● WORK REQUEST
Retype the line where "The width and" appears and each line that follows it down to the last line of the records below. Leave the pictures out.

● SUPPLIED DATA

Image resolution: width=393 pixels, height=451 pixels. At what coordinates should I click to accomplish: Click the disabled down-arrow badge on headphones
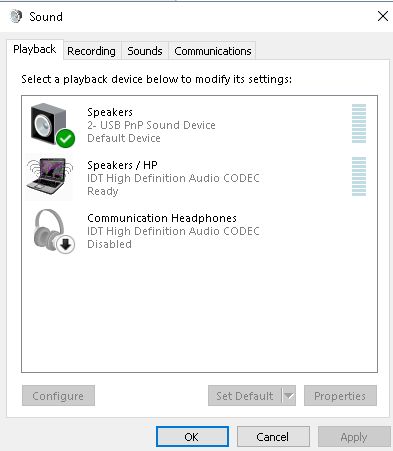pos(66,245)
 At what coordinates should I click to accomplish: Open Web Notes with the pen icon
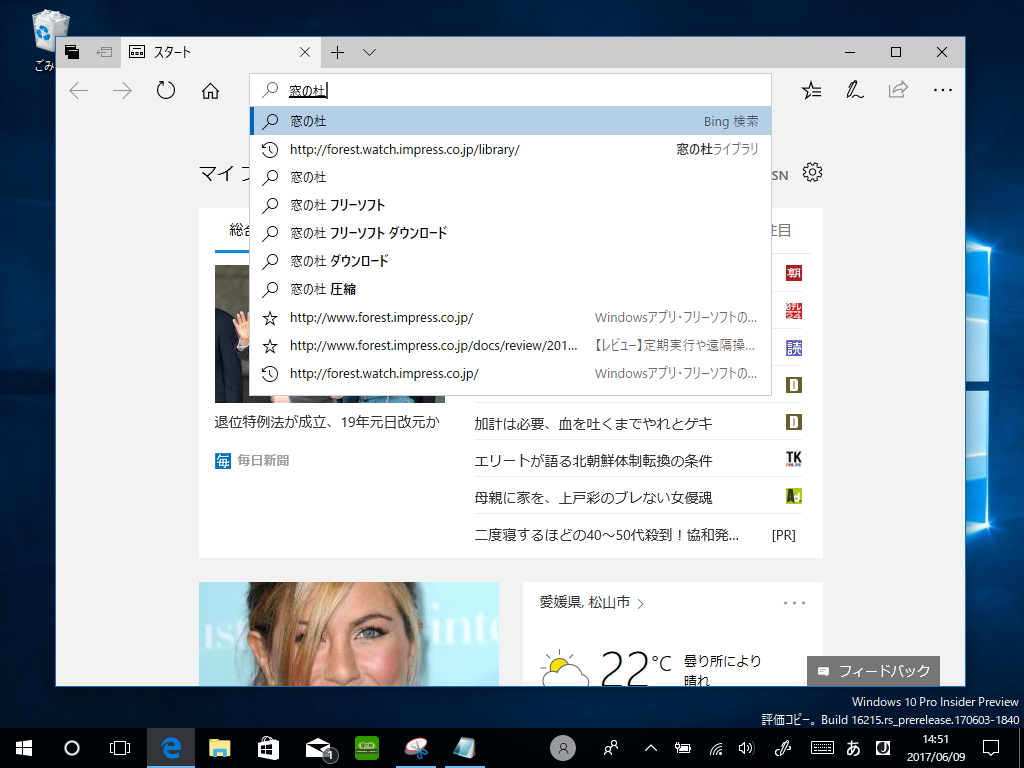(854, 90)
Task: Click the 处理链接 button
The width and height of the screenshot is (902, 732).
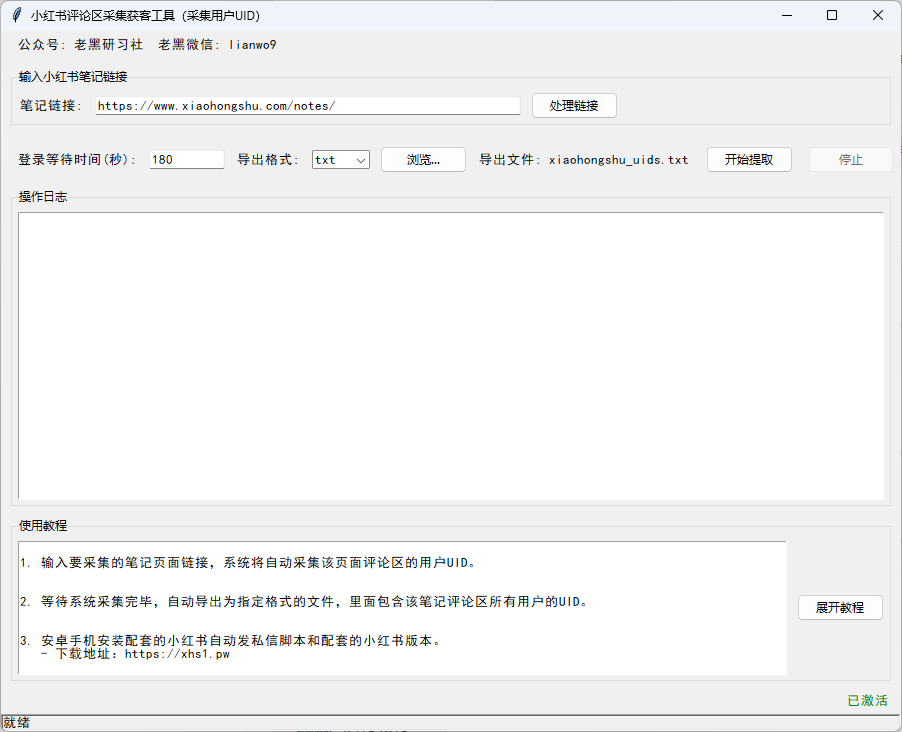Action: [573, 105]
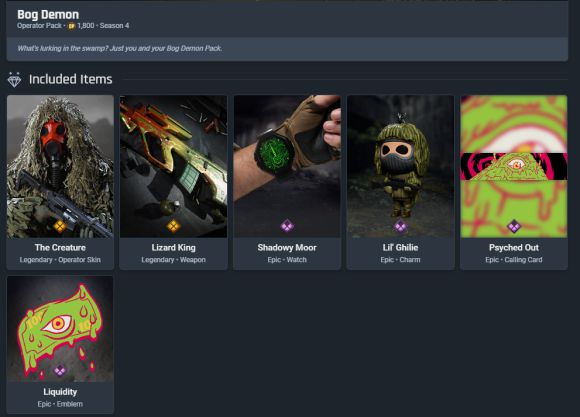Screen dimensions: 580x417
Task: Select the Shadowy Moor item name
Action: pos(287,248)
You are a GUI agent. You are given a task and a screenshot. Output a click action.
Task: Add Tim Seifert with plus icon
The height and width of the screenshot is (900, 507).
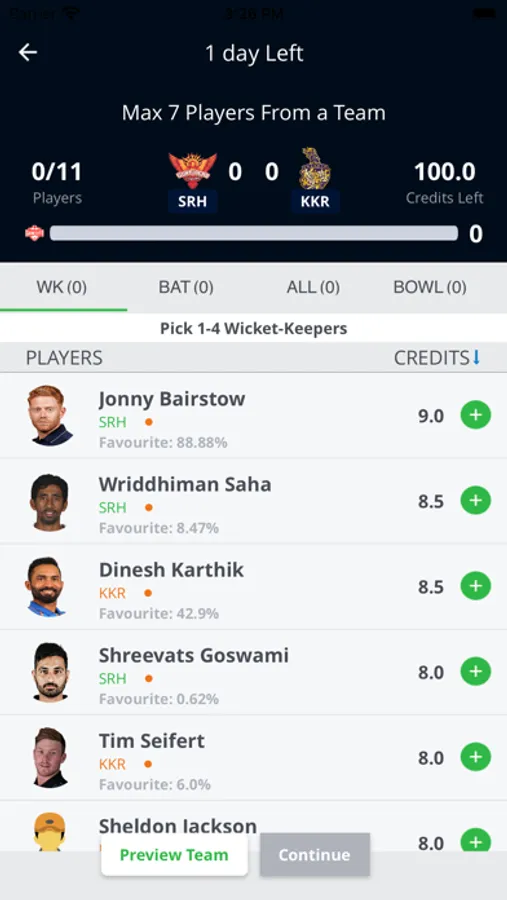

● THE ANSWER
The width and height of the screenshot is (902, 732).
Action: [573, 105]
Screen dimensions: 580x417
Task: Select the Shadowy Moor item name
Action: pos(287,248)
You are a GUI agent. You are given a task and a screenshot. Output a click action.
Task: Add Tim Seifert with plus icon
The height and width of the screenshot is (900, 507).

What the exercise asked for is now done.